I looked in the mirror as I have done a million times while getting ready to shower. I saw the fat rolls, the same ones I have seen over and over again. Only this time they looked bigger. I then stepped on the scale, which I do once a month and I had gained again. I am now at my highest weight ever and it is horrible. I did so well over the holidays, actually lost a few pounds, but now it is back. I am sure it is water weight, but that doesn't even matter. I am still fat. I hopped into the shower and couldn't help buy find the shape of myself on the wall in the faux marble tub surround. It was me, the same shape I had been trying to not see, staring back at me. The way I stand, the rolls just rolling off of me. All I could do was cry. I never cry in the shower and today I couldn't stop. I thought about how everyone kept telling me I was pretty, just need to lose some weight. How they said just exercise a little, it will come off. But I did, a little, and it didn't go away. I have changed my eating habits, and nothing has worked. Something or someone is keeping me from helping myself.
Not too long ago, about a month, my husband for the first time that I could remember told me I was beautiful. It felt great to hear it at that time. But now it just seems to be another one of those things that sticks in my mind as being unhelpful and only furthering my self loathing. Why? Because all our lives we are told it doesn't matter what anyone else thinks about you, only what you think. I can't even remember how many times I was told that as a kid when I was teased. It stuck, it really did stick in my mind. Because now I know that no matter what anyone else says, only what I think matters. So, it must be me that is keeping me from being what I should be. Because I think I am ugly, fat, and unlovable. And that is what counts, what matters, and is what is true, if you believe the above statement.
I am writing this under a new name, because I am not looking for any of the normal "comforting" replies. I just wanted a place to write it down, where others would and could identify with how I am feeling.
Oh honey I'm so sorry. I know exactly how you feel. I had gone through my life believing that I am fat, ugly and undesirable. However, in my long journey I have come to realize a few things:
How you talk to yourself greatly impacts what you think about yourself. I was very good at talking negatively to myself and reinforcing those thoughts of "I'm fat, ugly, etc." It helps to try and think positively to yourself.
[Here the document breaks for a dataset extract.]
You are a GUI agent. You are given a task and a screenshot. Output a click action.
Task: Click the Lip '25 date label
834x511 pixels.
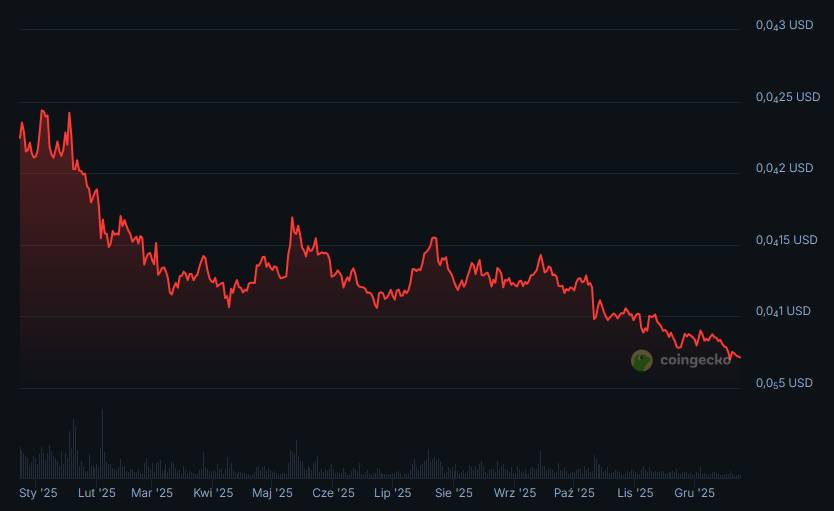tap(392, 493)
And I know that after YEARS of people making fun of you and being negative that it's a VERY hard cycle to break. But you have to start taking it a little at a time. You also have to stop yourself when you realize that you are being negative about yourself. Reinforce yourself positively by saying that you are pretty or whatever the opposite of the negative message is. Then take action to improve your positive reaction. Start taking the steps to get that weight gone. Eat right and exercise. Drink lots of water. And so on.
You need to love yourself before you can love someone else. I used to think this was crazy. Until I really realized what it meant. I was at the end of my rope and ready to be alone for the rest of my life. At that time I came to grips with who I was by myself and really started to understand just who I was when I was by myself and not part of a "couple." That introspection time helped me to determine what I wanted from life and the kind of person I wanted to spend it with. I know you said you are married, but have you always been part of a couple? Do you really know who you are apart from other people? (your husband, your parents, your friends)
I don't know if this will help you at all. I certainly hope it does. I know how hard it is to be depressed and have people give you the same old "you'll feel better" responses.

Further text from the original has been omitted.